On April 28 at 7 p.m., Craic Fest will host a Craic Session as its annual spring festival at The Wolfhound in Astoria.
Craic Fest began in 2004 as an extension of Film Fleadh, an organization founded in 1999 by Terence Mulligan to showcase Irish cinema in New York City.
Since then, the festival has been renamed Craic Fest, and it spotlights the best of both Irish music and film.
Craic Fest has hosted many celebrities over its 22 years of operation, including Liam Neeson, Jim Sheridan and Cillian Murphy.
Craic Session will be a one-night music festival to spotlight Irish artists, and it is a smaller scale version of the larger festival.
“The initiative and the agenda for Craic Session is to get people out from Astoria and Long Island City,” Terence Mulligan, Craic Fest founder and director, said in a phone interview. “It’s not just an Irish cultural music fest. We’re reaching out to a diverse audience in Queens, and specifically in the Astoria area.”
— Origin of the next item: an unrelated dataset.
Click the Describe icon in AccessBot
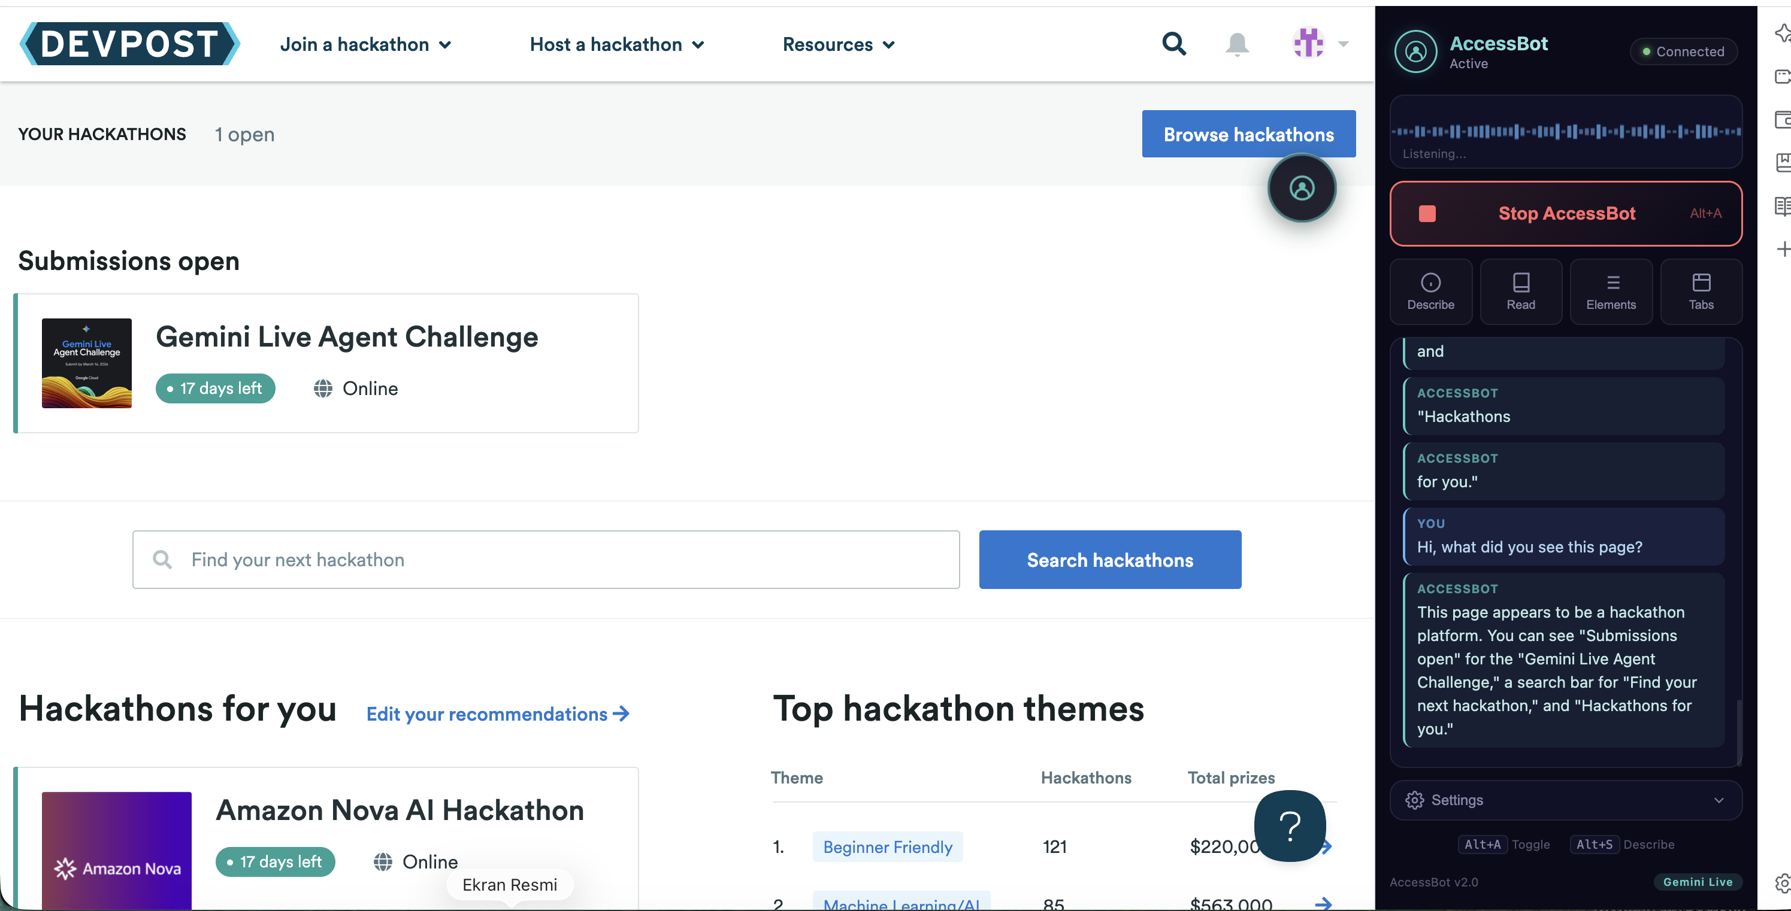 pyautogui.click(x=1430, y=291)
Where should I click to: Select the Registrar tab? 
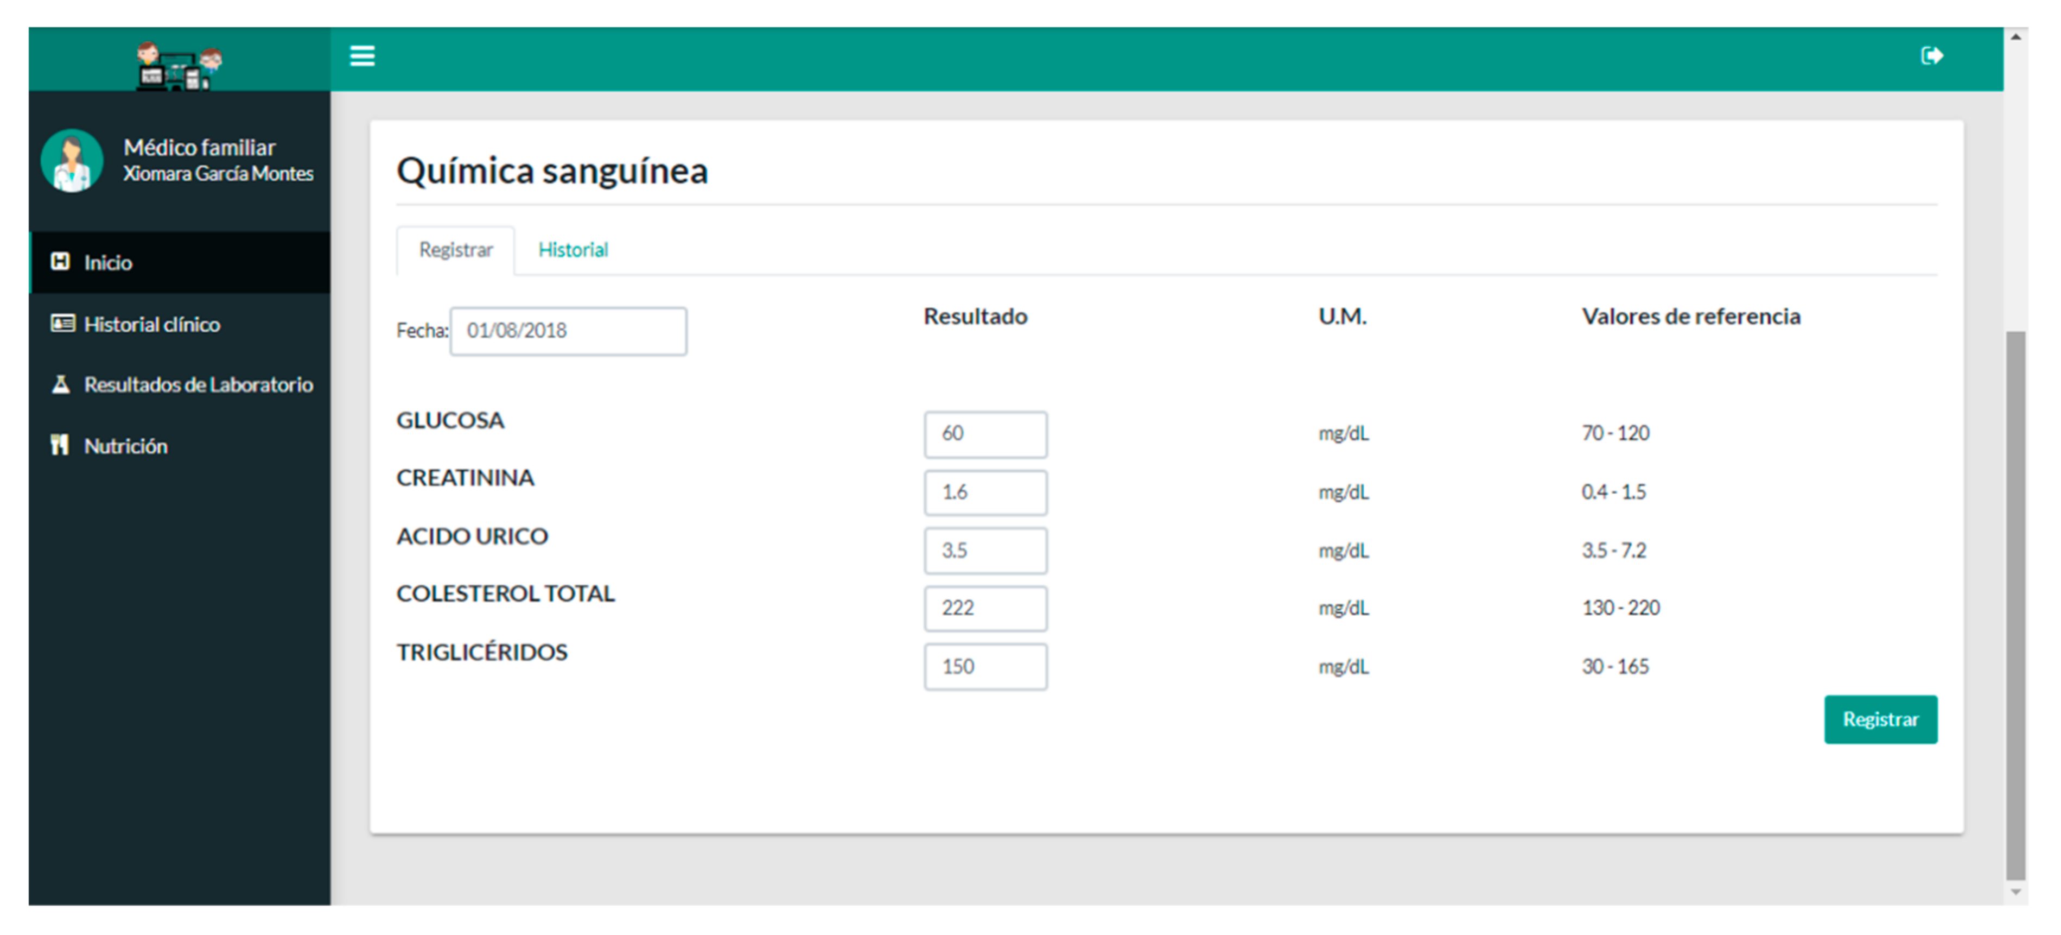(455, 250)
Headlining the Craic Session will be Irish singers Loah and Aoife Scott.
Loah is an Irish-Sierra Leonean singer-songwriter whose music crosses genre boundaries with a mix of Afro-soul.
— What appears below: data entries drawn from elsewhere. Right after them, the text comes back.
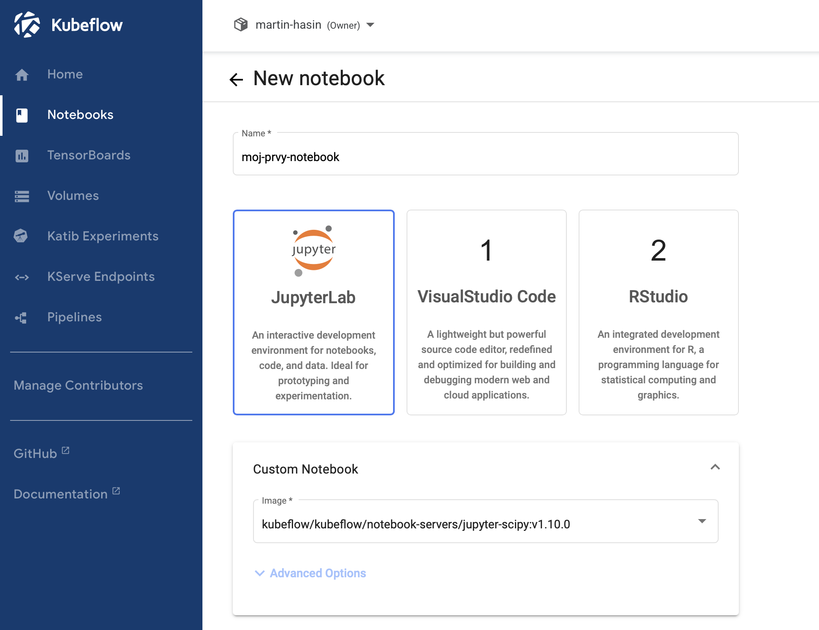Click the KServe Endpoints arrows icon

click(x=22, y=277)
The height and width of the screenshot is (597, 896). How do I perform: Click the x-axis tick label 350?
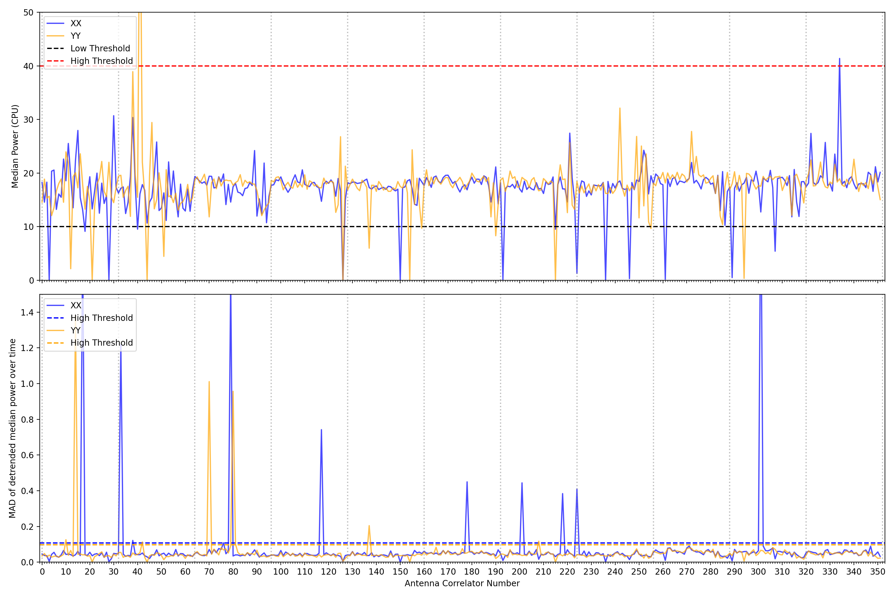(x=877, y=571)
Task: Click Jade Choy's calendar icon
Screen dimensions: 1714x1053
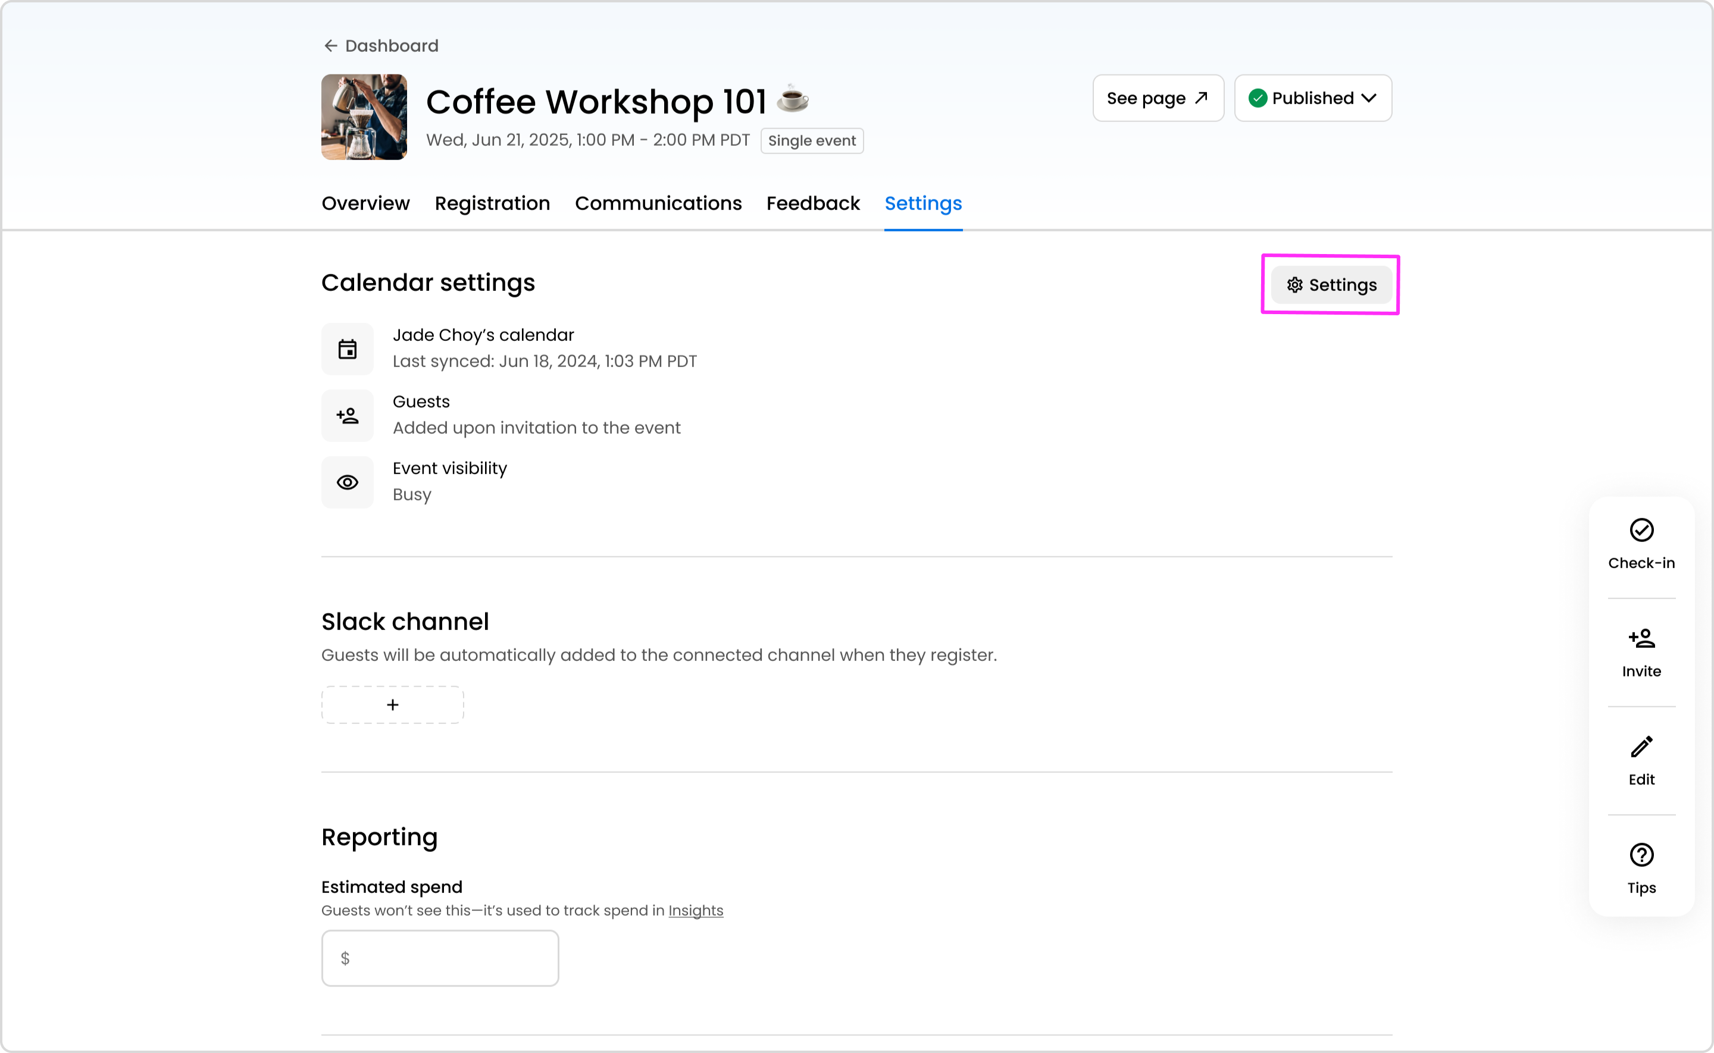Action: point(348,349)
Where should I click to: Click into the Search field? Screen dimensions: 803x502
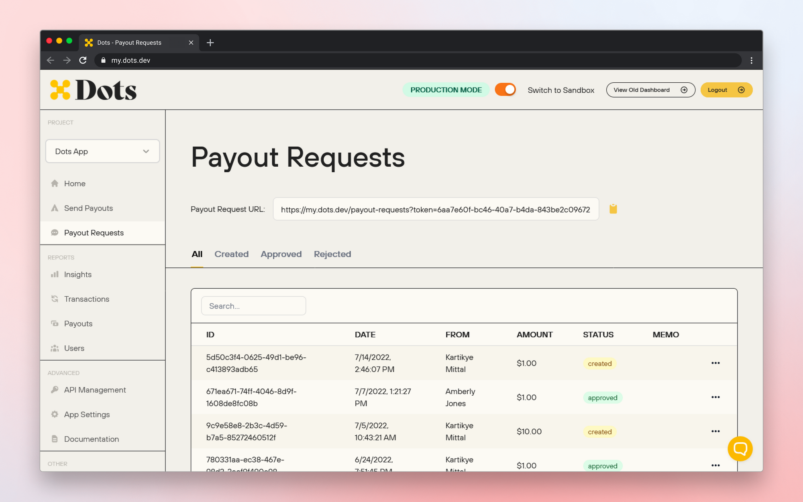253,306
“She’s Irish, but she also crosses over to other music genres because of her act,” he said. “That’s one of the reasons why we chose her…there’s a lot of Irish in Queens. But also it crosses over to people who like world music in general.”
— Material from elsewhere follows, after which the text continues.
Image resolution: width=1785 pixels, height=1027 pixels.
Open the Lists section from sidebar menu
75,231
Loah has toured in the U.S., Ireland, the United Kingdom and Sierra Leone.
Four years ago, she performed to a sold out show at Craic Fest at the Mercury Lounge.
“That’s actually one of the best shows we had, with Loah,” Mulligan said. “People still talk about her set from four years ago.”
Aoife Scott is an Irish folk singer-songwriter with soulful lyrics.
She uses her heritage as a form of self-expression, and she often sings about history, political topics and parts of the world she has visited.
“I sing songs that I think are important stories to tell, as any other folk singer would do,” she said in a Zoom interview.
She also tells stories in between songs to provide context.
Since she comes from a family of musicians, Scott was hesitant to write her own music until her early twenties.
“It took me a long time to get to become a performer and a musician. I kind of had told myself because of the weight of coming from such a musical family, that I was trying not to be in their business anymore at all. I wanted to go and do my own path,” she said.
She will perform a set at the Craic Session with her partner Andrew Meaney.
“It’s a bit of craic, a bit of madness,” Scott said. “My main aim is if I can make people laugh, make people cry by the end of my show, then I’ve done my job pretty well.”
Scott frequently visits New York – last month, she performed a show at the Irish Center in Long Island City, and she visits the U.S. roughly twice a year on tour.
Last year, she performed nearly 120 tour dates, only ten of which were in Ireland.
“Performing for me is the main reason why I’m a musician. I love performing, I love telling stories and I love singing songs and connecting with people,” she said. “During COVID…I really realized how much it is part of my identity to be able to be a performer, to be traveling to places and to be sharing Irish stories with everybody else.”
Scott will release her new album entitled “Selected” next month.
Craic Session was funded by the Cultural Immigrant Initiative and Councilmember Julie Won.
This is the second year that Craic Fest has received funding from this initiative.
“[Loah and Aoife Scott] are major headliners. They play at festivals all over the world,” Mulligan said. “We’re in a really fortunate position to showcase these two acts. Normally we wouldn’t be able to do that, because this grant gives us the opportunity to show two world class musical talents.”
The Craic Session will also include a surprise musical guest as the opening act.
“The opening act is a solo male performer who has a strong following on Instagram and he’s definitely going to be the next big thing out of Ireland. So people will be treated to an opening act who’s on the way up,” he said.
The Craic Session is a free event, but it requires RSVPs at https://www.eventbrite.com/e/craic-session-tickets-589926836047.
CraicFest will also host an LGBT film fest on June 15 at the New York Irish Center.